Task requirements:
Please repeat the lines from the line containing "Tap the 'Untreated'" through the line containing "Click the p-value", keeping both of those lines.

Rows from a screen grounding dataset

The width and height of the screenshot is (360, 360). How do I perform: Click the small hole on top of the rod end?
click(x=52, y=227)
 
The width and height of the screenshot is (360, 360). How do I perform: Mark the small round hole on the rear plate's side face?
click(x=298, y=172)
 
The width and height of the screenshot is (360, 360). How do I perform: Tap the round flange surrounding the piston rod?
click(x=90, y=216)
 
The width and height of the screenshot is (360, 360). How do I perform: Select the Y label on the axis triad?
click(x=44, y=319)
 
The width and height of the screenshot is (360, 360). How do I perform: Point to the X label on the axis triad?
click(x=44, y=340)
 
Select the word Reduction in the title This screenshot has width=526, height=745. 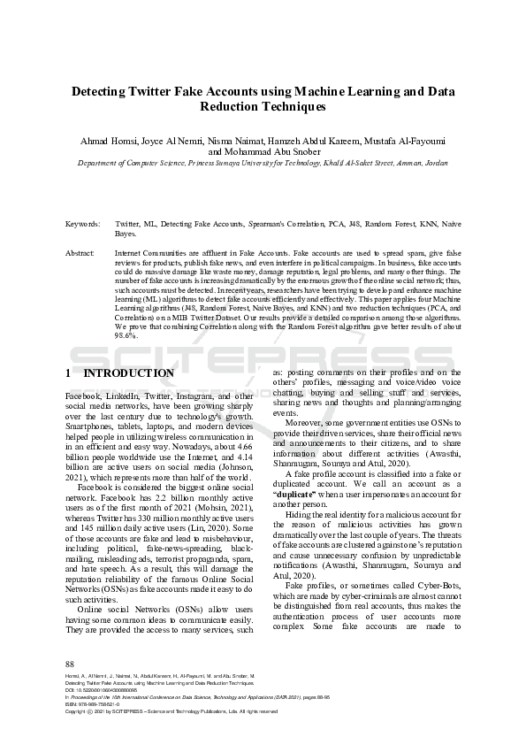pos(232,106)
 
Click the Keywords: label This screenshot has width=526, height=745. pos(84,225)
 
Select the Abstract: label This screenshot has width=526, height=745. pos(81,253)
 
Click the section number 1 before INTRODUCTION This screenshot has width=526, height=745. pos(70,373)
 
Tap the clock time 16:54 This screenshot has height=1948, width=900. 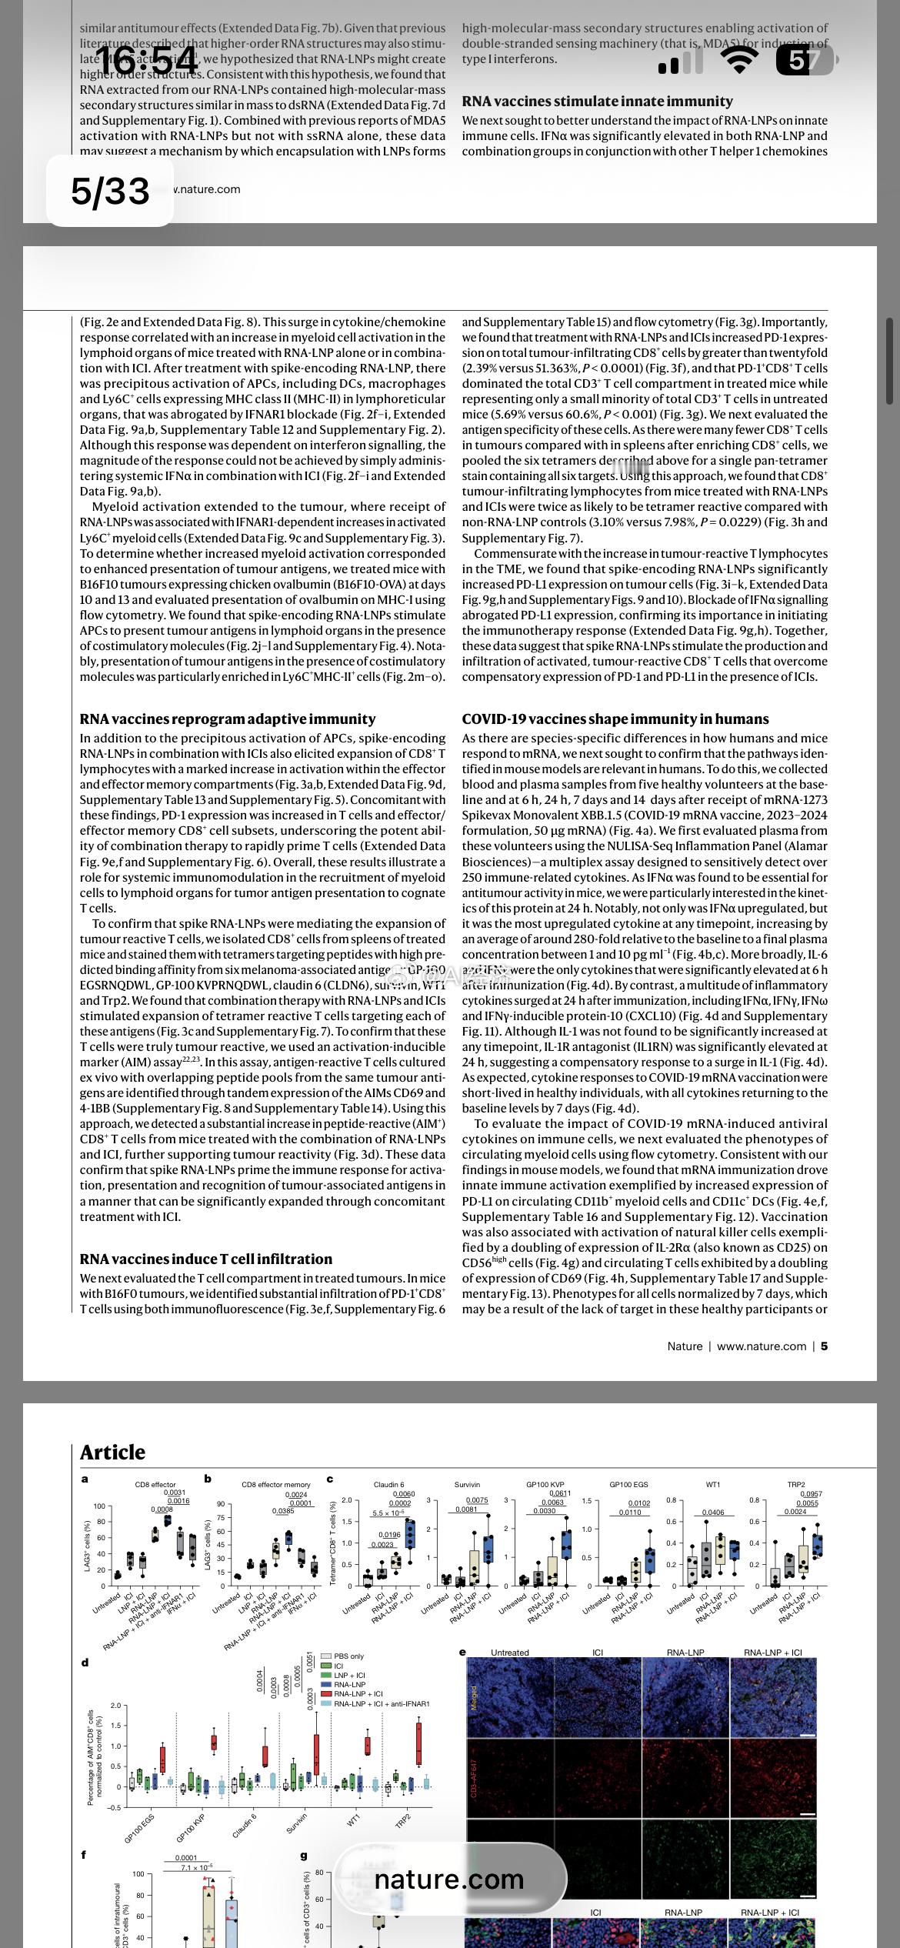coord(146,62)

...

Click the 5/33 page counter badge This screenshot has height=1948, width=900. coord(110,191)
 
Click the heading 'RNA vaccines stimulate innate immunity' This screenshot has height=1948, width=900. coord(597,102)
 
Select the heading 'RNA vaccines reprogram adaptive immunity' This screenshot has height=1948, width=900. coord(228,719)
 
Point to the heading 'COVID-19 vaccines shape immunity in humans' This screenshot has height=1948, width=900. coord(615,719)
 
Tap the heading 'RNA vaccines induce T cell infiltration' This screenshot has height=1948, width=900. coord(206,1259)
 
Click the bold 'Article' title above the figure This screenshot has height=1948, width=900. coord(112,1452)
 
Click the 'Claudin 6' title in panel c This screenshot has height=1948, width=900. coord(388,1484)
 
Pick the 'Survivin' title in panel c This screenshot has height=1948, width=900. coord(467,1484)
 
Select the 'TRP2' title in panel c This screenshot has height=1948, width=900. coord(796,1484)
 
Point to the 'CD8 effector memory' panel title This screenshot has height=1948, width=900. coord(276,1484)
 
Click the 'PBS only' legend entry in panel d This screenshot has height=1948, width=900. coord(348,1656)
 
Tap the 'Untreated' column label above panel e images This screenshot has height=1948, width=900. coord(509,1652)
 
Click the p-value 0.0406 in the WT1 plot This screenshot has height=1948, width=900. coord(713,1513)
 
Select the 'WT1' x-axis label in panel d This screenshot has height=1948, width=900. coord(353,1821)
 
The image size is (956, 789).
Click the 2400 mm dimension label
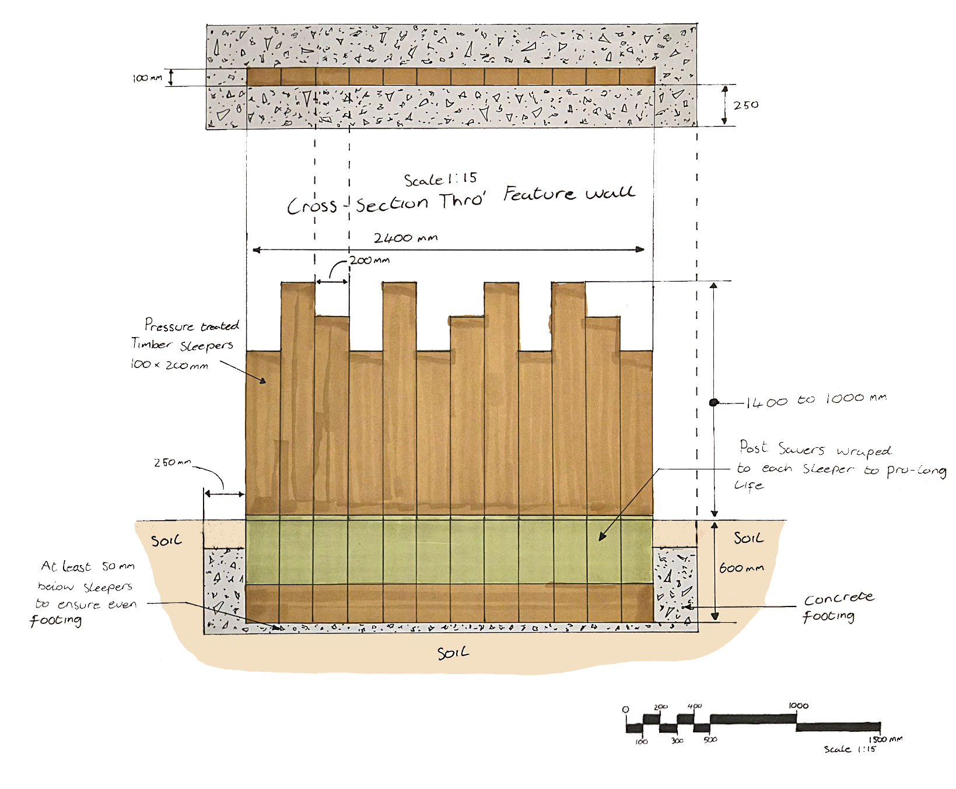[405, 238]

The answer:
Tap the 'Untreated' column label above panel e images This screenshot has height=1948, width=900. coord(509,1652)
 
Click the p-value 0.0406 in the WT1 plot This screenshot has height=1948, width=900. coord(713,1513)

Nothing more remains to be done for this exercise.